■ RAW RECORDS
* * * * * * *

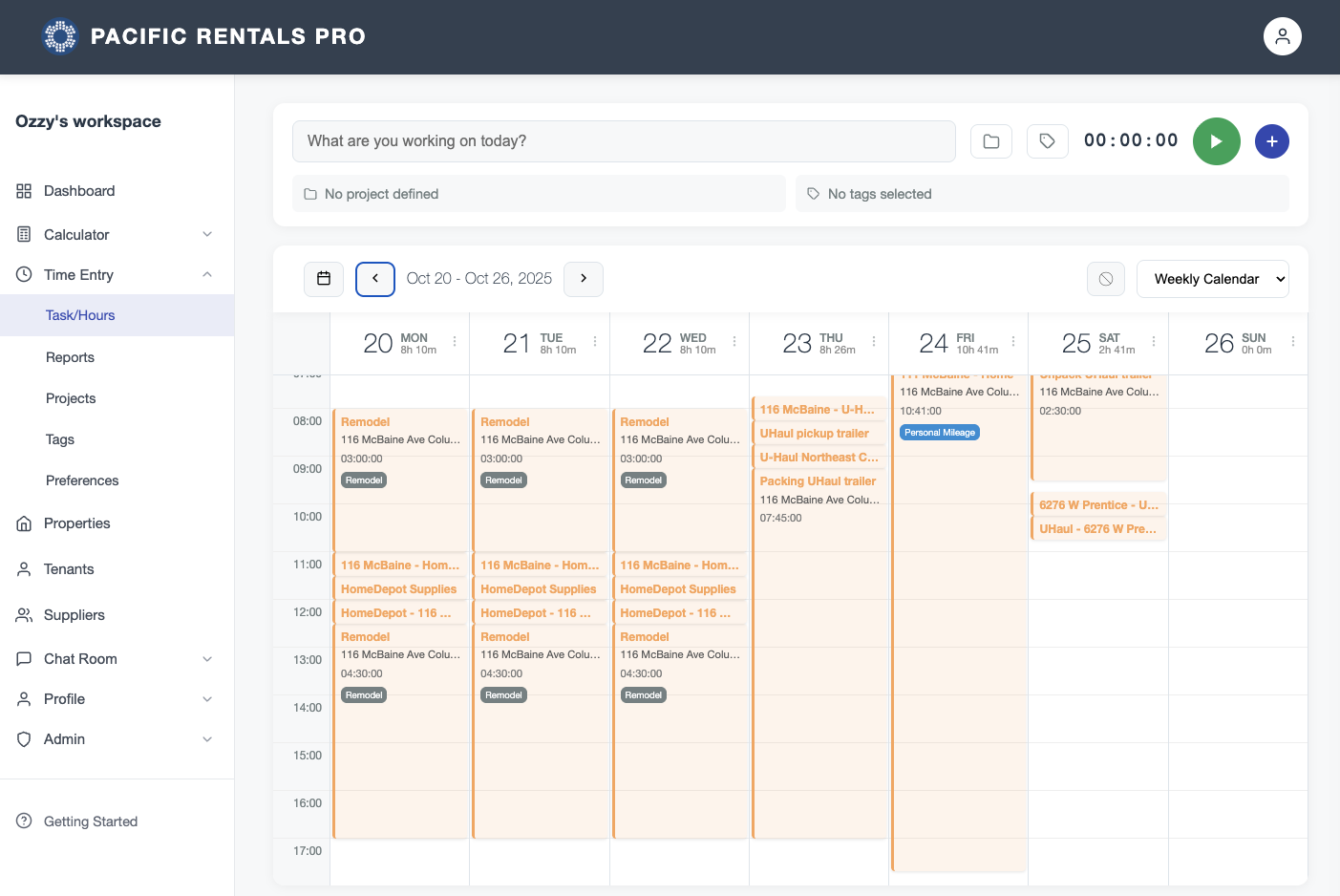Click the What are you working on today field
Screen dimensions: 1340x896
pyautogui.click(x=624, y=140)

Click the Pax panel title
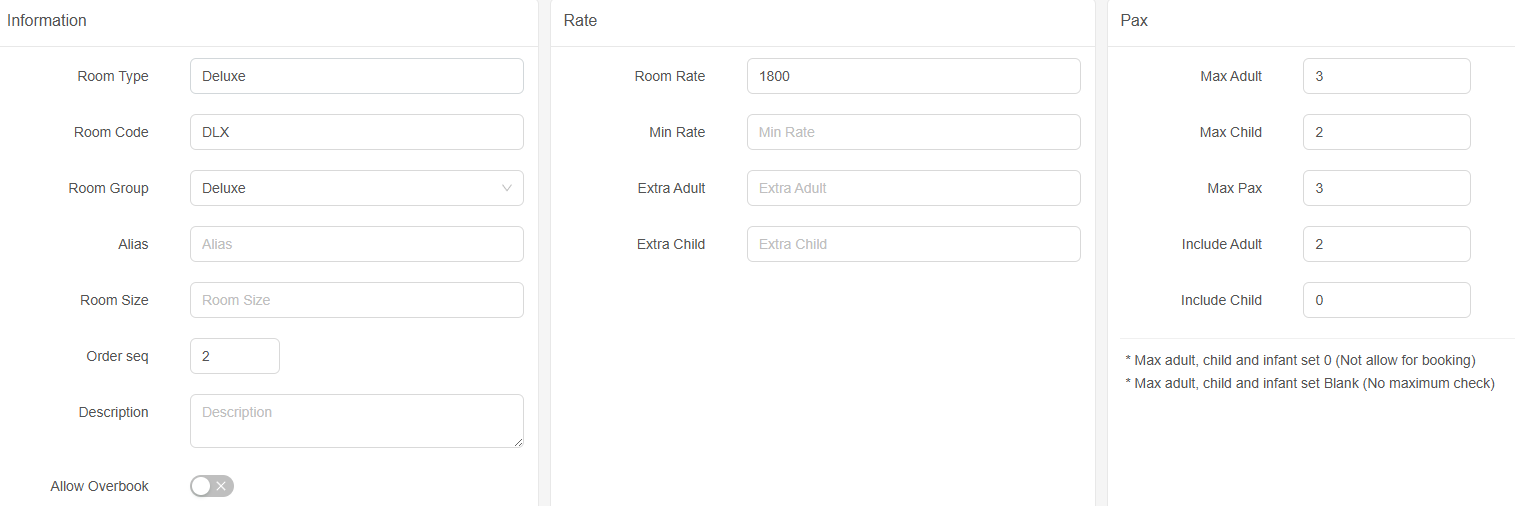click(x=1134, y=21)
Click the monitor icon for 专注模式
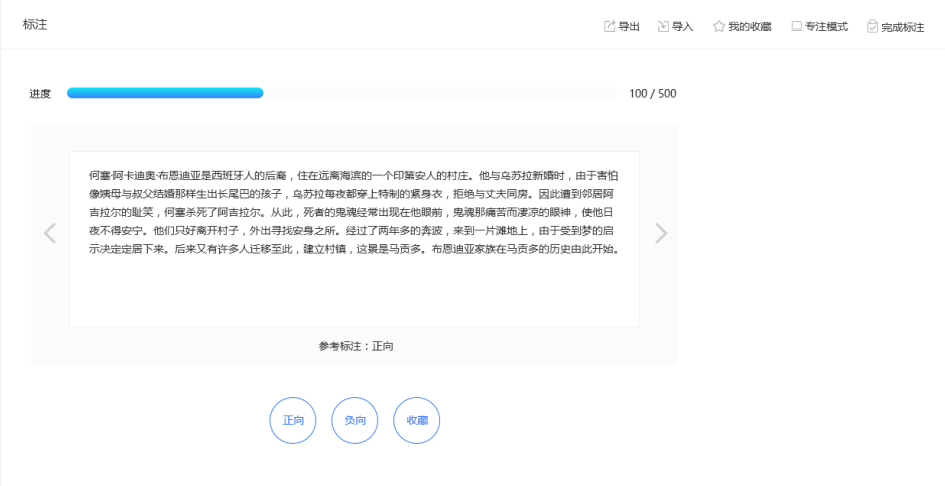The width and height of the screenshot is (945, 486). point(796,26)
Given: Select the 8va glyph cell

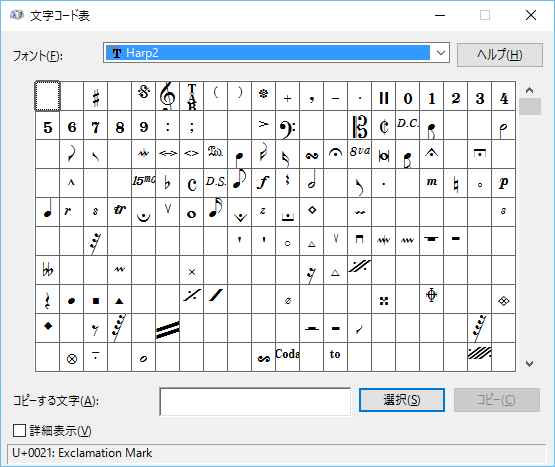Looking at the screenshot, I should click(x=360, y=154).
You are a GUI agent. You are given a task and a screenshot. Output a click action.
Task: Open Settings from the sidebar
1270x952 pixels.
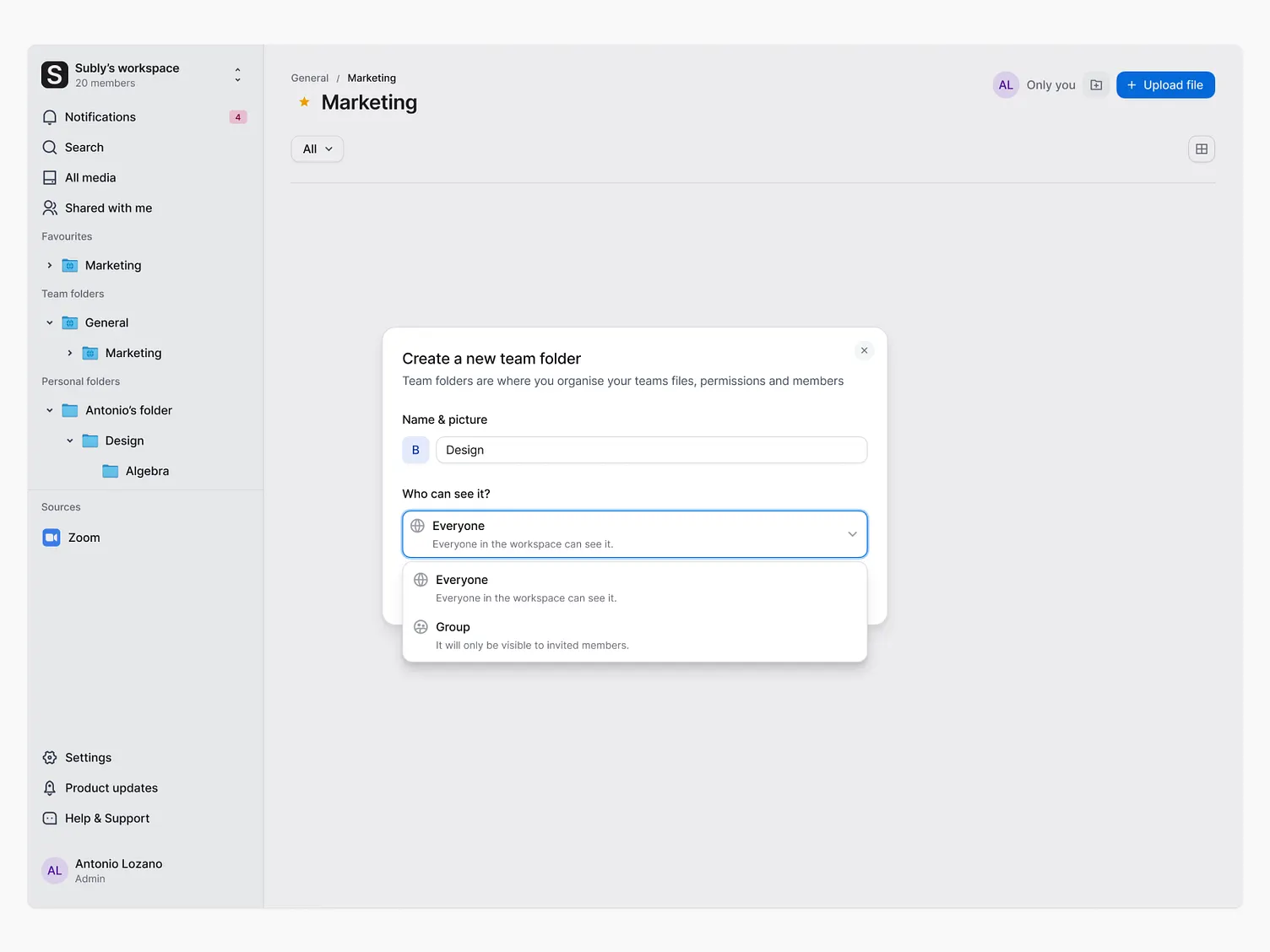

* * * * * * *

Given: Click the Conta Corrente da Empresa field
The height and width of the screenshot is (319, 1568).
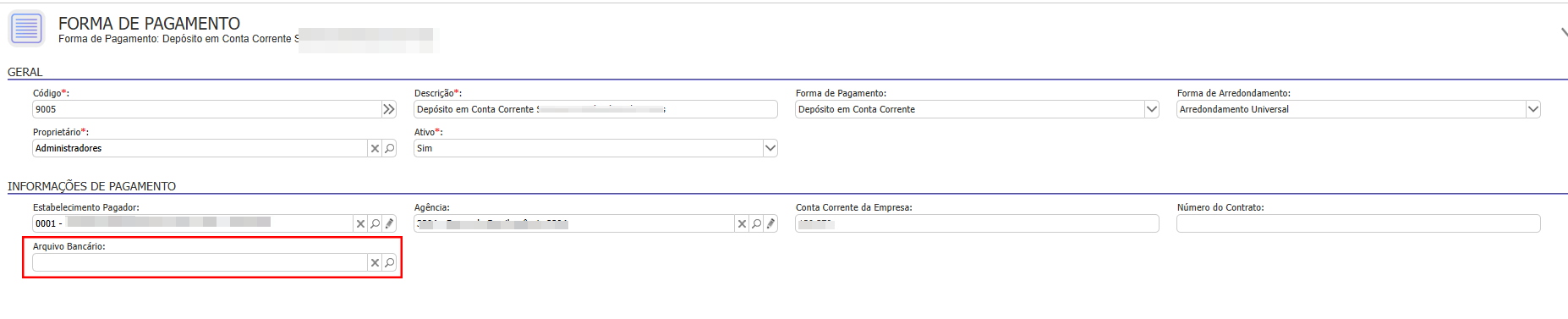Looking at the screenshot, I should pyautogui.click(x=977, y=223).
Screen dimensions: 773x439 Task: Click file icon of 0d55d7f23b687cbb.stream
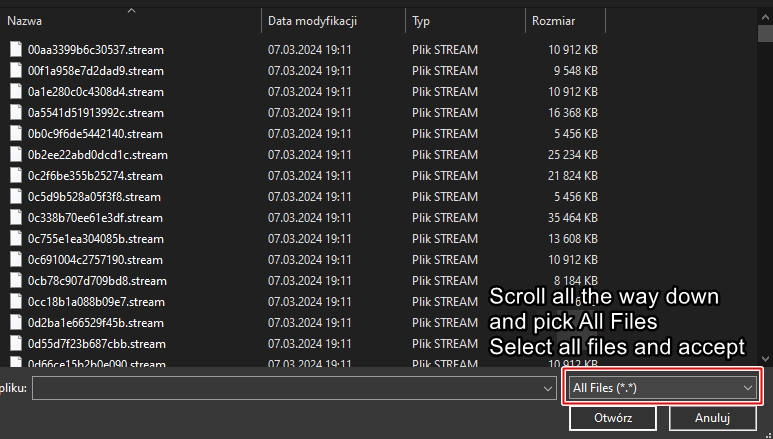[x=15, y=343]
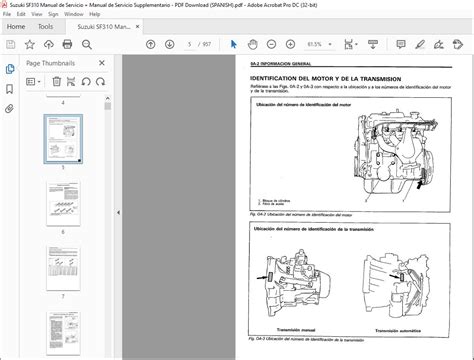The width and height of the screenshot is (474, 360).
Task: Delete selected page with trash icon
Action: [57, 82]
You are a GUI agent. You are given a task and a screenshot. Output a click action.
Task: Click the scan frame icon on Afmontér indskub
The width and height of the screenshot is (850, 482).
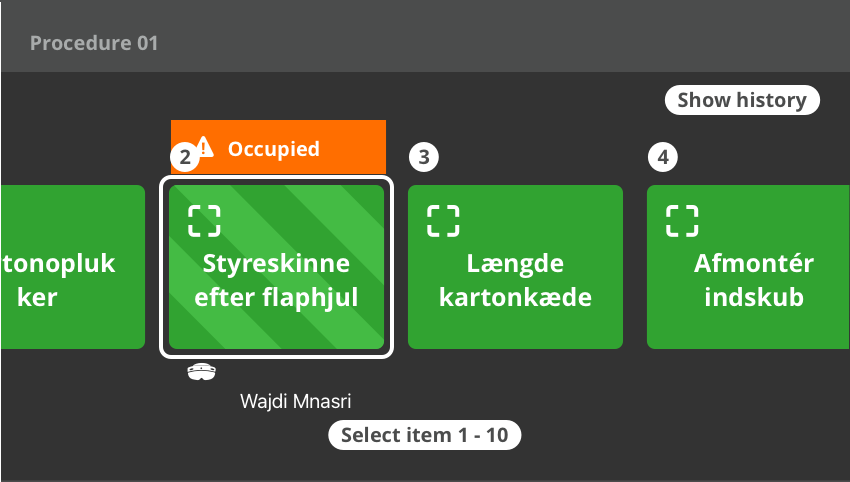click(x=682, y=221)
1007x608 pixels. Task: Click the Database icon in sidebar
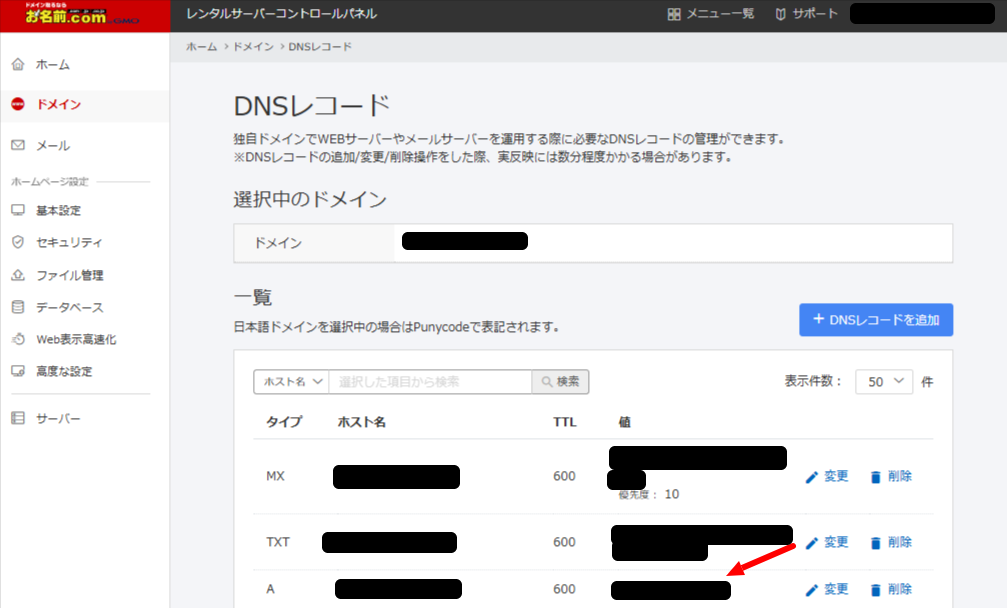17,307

* * * * * * *

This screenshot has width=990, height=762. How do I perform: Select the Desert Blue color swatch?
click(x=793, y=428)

* * * * * * *

■ INSTRUCTIONS TO FOLLOW
Reproduce the data verbatim from the line with "Click the Pax panel title" up to and including the line with "1270x952 pixels.", leaving the pictures out.

■ TASK RESPONSE
Click the Pax panel title
click(x=1134, y=21)
Click the monitor icon for 专注模式
The width and height of the screenshot is (945, 486). point(796,26)
Given: Select the 8va glyph cell

Looking at the screenshot, I should click(x=360, y=154).
You are a GUI agent. You are given a task and a screenshot. Output a click action.
Task: Open Settings from the sidebar
1270x952 pixels.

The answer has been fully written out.